What to work on: Which lines in the records below contain the word "help"? Return each of them.

= = = =

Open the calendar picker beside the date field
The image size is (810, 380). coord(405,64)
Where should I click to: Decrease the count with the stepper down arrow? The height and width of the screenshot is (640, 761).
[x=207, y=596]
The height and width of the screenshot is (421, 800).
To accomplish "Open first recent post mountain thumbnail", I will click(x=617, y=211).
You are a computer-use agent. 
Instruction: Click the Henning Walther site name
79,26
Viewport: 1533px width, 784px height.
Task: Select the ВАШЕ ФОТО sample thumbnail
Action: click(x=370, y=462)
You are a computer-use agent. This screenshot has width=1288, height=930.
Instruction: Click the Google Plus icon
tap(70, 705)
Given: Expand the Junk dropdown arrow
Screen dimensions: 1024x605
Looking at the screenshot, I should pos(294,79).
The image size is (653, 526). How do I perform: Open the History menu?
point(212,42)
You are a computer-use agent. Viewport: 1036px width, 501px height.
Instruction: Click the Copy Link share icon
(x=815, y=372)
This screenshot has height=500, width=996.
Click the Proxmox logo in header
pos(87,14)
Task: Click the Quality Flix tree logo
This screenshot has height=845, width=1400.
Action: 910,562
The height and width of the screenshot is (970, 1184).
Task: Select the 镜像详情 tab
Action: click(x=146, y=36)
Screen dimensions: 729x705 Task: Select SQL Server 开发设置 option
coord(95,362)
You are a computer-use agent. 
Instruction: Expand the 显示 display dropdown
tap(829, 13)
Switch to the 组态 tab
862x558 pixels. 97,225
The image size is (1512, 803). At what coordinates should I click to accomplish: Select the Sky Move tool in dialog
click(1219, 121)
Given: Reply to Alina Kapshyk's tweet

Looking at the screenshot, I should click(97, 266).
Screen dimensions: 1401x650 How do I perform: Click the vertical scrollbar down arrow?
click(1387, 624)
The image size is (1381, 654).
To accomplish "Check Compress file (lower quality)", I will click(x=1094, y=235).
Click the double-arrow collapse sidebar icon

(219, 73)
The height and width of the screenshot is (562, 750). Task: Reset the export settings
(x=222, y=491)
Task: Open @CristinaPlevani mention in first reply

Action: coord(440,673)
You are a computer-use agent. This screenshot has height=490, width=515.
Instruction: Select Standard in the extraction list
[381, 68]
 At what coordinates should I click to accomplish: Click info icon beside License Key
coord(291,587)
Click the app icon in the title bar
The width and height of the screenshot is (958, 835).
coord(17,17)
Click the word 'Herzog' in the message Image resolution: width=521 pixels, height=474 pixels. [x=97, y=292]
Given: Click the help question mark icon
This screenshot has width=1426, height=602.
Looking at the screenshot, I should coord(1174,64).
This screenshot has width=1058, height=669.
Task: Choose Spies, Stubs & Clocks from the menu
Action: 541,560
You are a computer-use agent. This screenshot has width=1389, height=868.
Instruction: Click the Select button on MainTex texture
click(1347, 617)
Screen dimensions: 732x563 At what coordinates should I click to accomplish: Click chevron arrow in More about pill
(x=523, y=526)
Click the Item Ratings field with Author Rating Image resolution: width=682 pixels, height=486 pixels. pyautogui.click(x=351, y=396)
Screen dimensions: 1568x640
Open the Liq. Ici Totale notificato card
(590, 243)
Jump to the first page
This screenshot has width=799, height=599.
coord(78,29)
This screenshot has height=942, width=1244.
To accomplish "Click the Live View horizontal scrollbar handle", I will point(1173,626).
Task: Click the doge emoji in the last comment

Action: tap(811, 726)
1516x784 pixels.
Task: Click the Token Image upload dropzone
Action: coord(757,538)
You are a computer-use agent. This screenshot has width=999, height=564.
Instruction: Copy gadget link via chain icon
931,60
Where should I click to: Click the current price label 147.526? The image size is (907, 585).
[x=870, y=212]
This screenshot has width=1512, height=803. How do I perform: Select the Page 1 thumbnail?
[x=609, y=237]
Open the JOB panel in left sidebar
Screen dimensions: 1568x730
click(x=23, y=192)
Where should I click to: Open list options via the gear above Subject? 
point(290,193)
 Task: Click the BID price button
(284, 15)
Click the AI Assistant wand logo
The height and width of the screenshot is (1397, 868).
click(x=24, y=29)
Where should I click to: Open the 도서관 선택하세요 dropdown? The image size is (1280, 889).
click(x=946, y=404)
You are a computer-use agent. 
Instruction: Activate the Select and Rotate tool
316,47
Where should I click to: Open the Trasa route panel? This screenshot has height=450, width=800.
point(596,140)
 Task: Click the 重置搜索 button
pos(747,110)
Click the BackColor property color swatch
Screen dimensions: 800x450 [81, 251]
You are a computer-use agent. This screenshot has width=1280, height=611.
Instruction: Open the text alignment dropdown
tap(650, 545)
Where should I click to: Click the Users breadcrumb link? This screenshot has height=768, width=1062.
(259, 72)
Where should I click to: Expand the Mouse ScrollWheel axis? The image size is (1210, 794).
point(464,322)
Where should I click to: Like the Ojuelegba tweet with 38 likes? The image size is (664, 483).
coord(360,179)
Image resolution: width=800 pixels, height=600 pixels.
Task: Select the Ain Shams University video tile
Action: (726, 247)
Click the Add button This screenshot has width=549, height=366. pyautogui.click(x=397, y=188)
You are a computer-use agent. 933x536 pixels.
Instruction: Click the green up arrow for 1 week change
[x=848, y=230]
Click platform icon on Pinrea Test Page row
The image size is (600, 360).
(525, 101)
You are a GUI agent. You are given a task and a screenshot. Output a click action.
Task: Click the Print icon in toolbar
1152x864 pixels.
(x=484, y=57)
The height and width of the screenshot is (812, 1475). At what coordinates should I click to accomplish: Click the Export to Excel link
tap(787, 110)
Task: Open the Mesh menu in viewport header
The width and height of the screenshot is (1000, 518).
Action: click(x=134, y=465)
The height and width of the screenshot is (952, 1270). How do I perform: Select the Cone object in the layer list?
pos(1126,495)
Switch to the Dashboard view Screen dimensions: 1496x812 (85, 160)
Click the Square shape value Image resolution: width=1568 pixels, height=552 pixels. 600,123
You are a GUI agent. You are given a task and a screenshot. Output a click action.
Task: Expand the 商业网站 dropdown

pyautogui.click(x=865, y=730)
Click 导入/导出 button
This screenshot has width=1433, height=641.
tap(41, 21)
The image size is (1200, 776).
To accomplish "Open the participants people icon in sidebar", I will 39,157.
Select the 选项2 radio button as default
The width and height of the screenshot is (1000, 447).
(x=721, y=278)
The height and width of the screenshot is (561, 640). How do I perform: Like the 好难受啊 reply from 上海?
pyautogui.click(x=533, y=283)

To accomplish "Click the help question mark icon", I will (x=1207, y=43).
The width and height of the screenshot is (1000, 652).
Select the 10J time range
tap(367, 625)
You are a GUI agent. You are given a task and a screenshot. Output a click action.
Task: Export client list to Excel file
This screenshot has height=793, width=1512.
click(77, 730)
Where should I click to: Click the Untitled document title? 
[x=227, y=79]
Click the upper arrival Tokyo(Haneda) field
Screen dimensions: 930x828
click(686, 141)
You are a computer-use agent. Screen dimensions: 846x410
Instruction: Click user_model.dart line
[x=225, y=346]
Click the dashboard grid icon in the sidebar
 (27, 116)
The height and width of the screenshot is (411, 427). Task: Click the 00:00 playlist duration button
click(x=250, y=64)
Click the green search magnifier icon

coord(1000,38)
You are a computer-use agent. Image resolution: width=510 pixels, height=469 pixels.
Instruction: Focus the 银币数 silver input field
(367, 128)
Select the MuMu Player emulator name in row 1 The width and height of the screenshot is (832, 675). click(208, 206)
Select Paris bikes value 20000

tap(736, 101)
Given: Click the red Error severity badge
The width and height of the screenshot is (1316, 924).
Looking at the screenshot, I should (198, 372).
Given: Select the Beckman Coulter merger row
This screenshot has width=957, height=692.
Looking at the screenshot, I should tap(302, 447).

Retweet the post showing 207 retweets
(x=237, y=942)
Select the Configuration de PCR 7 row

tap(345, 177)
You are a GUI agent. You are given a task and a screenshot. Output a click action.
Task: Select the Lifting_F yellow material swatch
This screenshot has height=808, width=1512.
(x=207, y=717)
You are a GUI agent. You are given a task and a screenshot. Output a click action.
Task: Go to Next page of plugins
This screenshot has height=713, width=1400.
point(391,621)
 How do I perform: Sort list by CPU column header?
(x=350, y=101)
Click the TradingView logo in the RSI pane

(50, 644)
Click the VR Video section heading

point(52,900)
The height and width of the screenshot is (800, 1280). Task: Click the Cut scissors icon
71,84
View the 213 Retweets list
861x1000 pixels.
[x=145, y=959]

= = = =

Answer to the problem:
Given: Click the help question mark icon
To accomplish "Click the help question mark icon", I will (x=1207, y=43).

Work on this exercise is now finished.